The first essay investigates just-in-time production (JIT). I first construct a new measure of JIT at the firm level through a text search. Relative to non-adopters, I document that adopters experience higher sales and smoother outcomes, however, they are also more cyclical and sensitive to weather events. Motivated by these facts, I build and structurally estimate a dynamic general equilibrium model of JIT production. Relative to a counterfactual reflecting the adoption patterns of the 1980s, firms in the estimated economy benefit from a 1% increase in firm value in normal times. Amid a COVID-like disaster, however, the estimated economy experiences a 1.6 percentage point sharper contraction.

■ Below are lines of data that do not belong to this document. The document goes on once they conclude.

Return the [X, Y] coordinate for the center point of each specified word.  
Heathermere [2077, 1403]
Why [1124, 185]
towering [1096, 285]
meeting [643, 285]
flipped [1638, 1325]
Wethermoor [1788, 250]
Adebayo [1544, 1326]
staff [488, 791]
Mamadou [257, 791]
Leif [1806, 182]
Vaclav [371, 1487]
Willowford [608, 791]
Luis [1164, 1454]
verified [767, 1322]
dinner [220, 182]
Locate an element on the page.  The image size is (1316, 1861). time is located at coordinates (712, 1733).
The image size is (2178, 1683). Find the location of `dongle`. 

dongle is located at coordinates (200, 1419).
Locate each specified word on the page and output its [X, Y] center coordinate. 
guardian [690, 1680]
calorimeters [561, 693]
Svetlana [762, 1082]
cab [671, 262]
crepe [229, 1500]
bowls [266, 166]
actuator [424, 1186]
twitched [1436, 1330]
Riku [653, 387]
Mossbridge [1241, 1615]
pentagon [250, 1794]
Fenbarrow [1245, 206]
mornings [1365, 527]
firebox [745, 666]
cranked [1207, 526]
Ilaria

The second essay examines the role that volatility can play in generating seemingly non-rational behavior. First, I document that the same professional forecaster over- and underreacts to distinct macroeconomic variables. I then show that such behavior can arise in a noisy information environment with unobserved volatility and costly model adoption. In such a model, forecasters overreact to variables for which they have less precise information and underreact to variables for which they have more precise information. I provide empirical evidence in favor of this explanation and calibrate a version of this model to show that it can replicate meaningful shares of simultaneous over- and underreaction.
The third essay similarly relates to survey expectations. By way of example, I show that rational and non-rational models alike are able to deliver the same linear relationship between forecast errors and revisions. I specifically focus on a rational model of strategic interaction as well as non-rational models of overconfidence and diagnostic expectations. I propose examining the serial correlation of revisions instead as it is able to distinguish between these three models.